• **Source extract**
===
Back-to-back explosions killed at least 10 people in a packed Nairobi market on Friday, extending a…
Back-to-back explosions killed at least 10 people in a packed Nairobi market on Friday, extending a spate of attacks that have piled pressure on the government and spurred Britain and other Western nations to warn citizens about travelling to Kenya.
Close to 70 people were wounded in the two blasts, Kenya’s National Disaster Operations Centre (NDOC) said, and the Kenya Red Cross appealed for blood donations to help the injured.
One explosion struck a minibus taxi, shattering the windows and flattening its tyres. It was near a market best known for selling second-hand clothes from wooden stalls with corrugated iron roofs. The second blast occurred near the same market.
Outside the blood-spattered minibus, clothes littered a street that had been bustling with shoppers earlier in the day.
“I saw the explosion. People were running in all directions,” a woman at the scene told journalists. “I know some of the people who died.”
Nairobi County Police Commander Benson Kibui told journalists that one suspect was arrested near the market and another was detained elsewhere, without giving details. There was no immediate claim of responsibility.
In the past such attacks have been widely blamed on the Somali Islamist militant group al Shabaab, which wants Kenyan troops out of Somalia. In September, gunmen from the group killed 67 people in an raid on a Nairobi shopping mall.
Kenya, an important Western regional ally, has suffered a string of bomb and gun attacks since its troops entered Somalia to battle al Shabaab, which had carried out cross-border raids and kidnappings in Kenya.
Many of the attacks have been along Kenya’s Indian Ocean coast, including the port of Mombasa, a tourist favourite. Some others have been in Nairobi, mainly near the Somali-populated Eastleigh district. Friday’s blasts were close to Eastleigh.
Tourism in the east African nation had already been damaged by kidnappings by Somali pirates in the north near the Somali border, though that threat has subsided over the past 18 months.
===
• **Questions**
[A] List every country the Nairobi blasts article names.
[B] Please state how many people the Nairobi blasts article says were wounded in the two explosions.
[C] Update the part of the Nairobi blasts article that opens with the words containing "Close to 70" and closes with "help the injured.", putting "volunteers" in place of "blood donations".
The stored data that comes next isn't needed for any of this.

(Stored data entries)
===
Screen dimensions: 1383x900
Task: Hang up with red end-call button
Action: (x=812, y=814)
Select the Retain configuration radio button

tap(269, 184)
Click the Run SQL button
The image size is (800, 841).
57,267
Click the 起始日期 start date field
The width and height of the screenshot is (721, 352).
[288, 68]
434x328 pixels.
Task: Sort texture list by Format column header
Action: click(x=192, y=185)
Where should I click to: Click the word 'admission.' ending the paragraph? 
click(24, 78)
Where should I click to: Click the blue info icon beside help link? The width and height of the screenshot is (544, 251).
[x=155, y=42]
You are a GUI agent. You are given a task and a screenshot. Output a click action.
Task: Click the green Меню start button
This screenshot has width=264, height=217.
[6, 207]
===
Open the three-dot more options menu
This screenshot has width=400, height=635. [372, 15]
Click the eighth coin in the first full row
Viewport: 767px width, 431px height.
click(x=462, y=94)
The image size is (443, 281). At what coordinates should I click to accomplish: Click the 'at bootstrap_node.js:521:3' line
===
• **Task answers**
[A] Britain, Kenya, Somalia

[B] Close to 70 people.

[C]
Close to 70 people were wounded in the two blasts, Kenya’s National Disaster Operations Centre (NDOC) said, and the Kenya Red Cross appealed for volunteers to help the injured.